I have a feeling like...in the ideal world, women owe the men in their lives a fair degree of self-awareness and acceptance that they may not actually bridge the inferential gap sometimes. straightforwardness about what they need in the moment, trust that the men they love are doing their best to be good to them while handling their own stuff, honesty about their feelings without cornering the men in their lives or mistreating them. a sense of humor about stuff like "I need to hear that these pants don't make me look fat and that you would love me if I were a worm." aspiring to behave maturely at every point even if they must behave differently or ask for different things. not being threatened by men having their own reactions to said fluctuations, needing things from the women they love in turn, or needing space. understanding and enjoying men as men in addition to enjoying them as people. this stance and the necessary environment can be hard to obtain.
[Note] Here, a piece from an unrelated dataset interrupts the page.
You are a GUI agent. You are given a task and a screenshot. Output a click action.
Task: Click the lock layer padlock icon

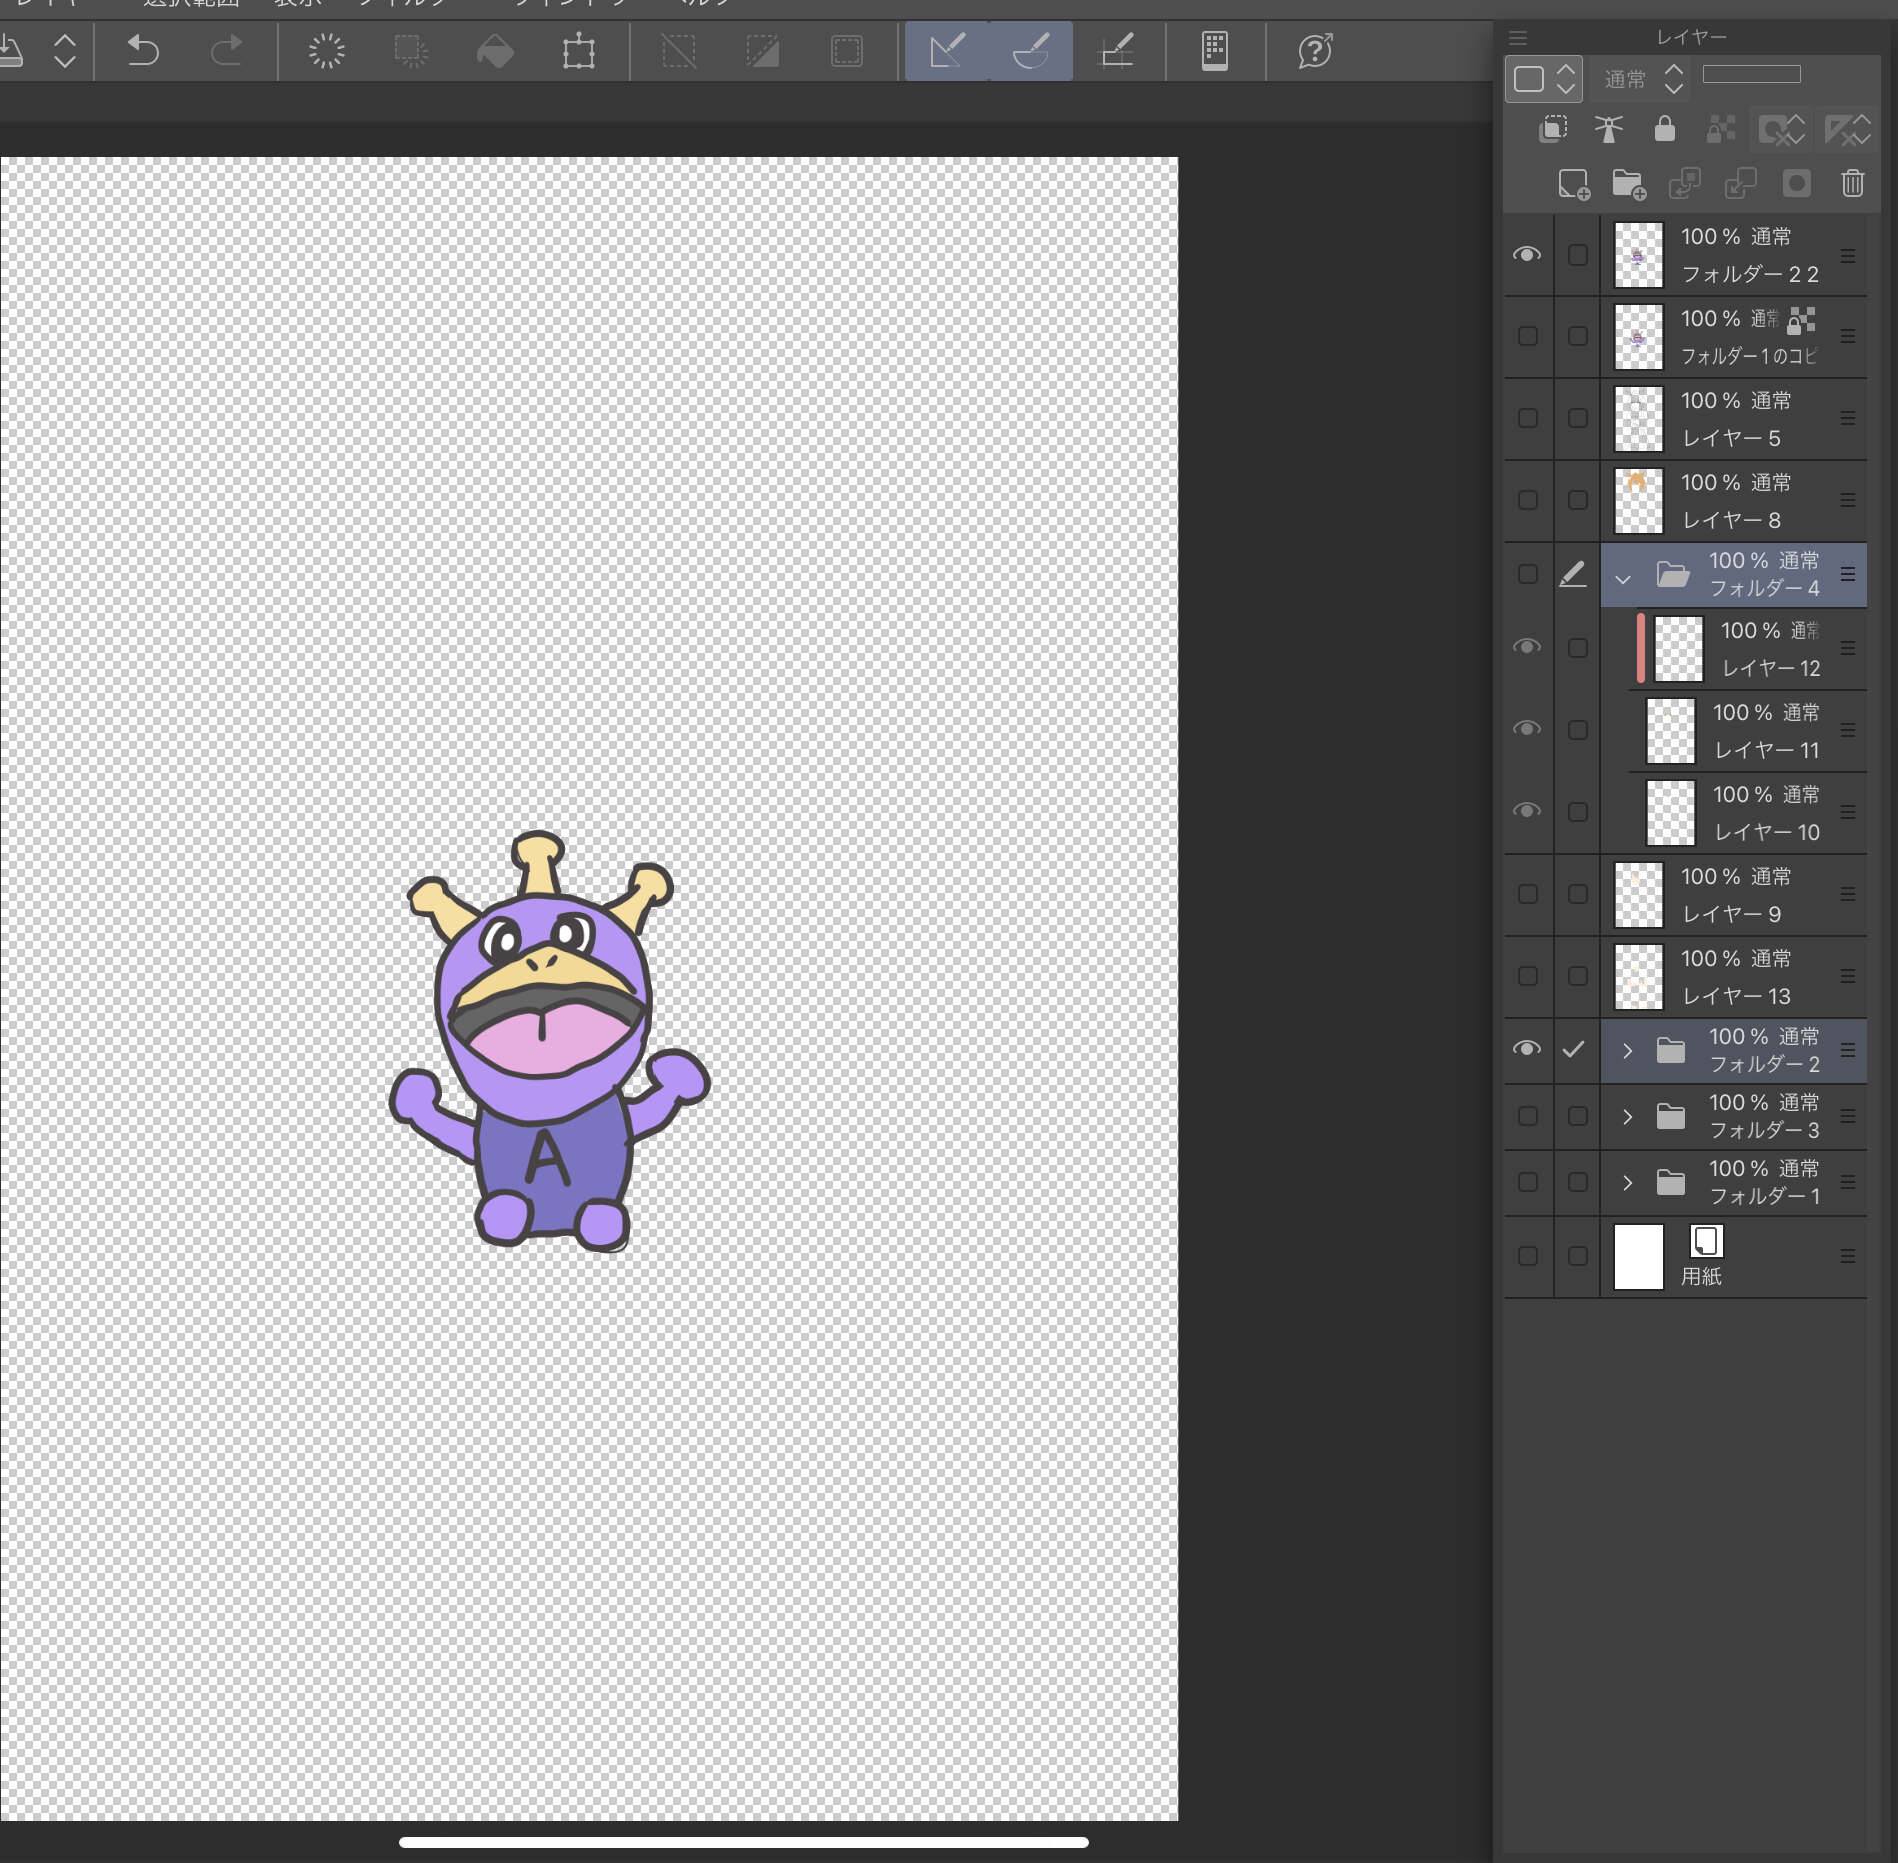pyautogui.click(x=1664, y=129)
in this ideal world, men "owe" the women in their lives a degree of resilience at the day-to-day level, of taking them seriously as equals, not being threatened by their feelings, of tuning in to their current state and being worthy of the trust implied when they need to lean on their men. treating women’s emotions as informative if not definitive. understanding and enjoying women as women in addition to enjoying them as people. this stance and the necessary environment can be hard to obtain.
it is weird and painful and beautiful that we are so similar to one another but also need different things from one another.
I am like 90% sure that a "good enough" interpersonal dynamic within a romantic partnership between a man and a woman is intrinsically, physiologically stabilizing and smoothly handles the worst excesses of both sexes.
none of this implies that you ought to feel or do any specific thing or that any of this specifically is going on for [girlfriend].”
At no. 7, you link to a couple of blog posts that I found fascinating. I first I thought you had written them, but that's not true is it? If you didn't write them, why are they important to you?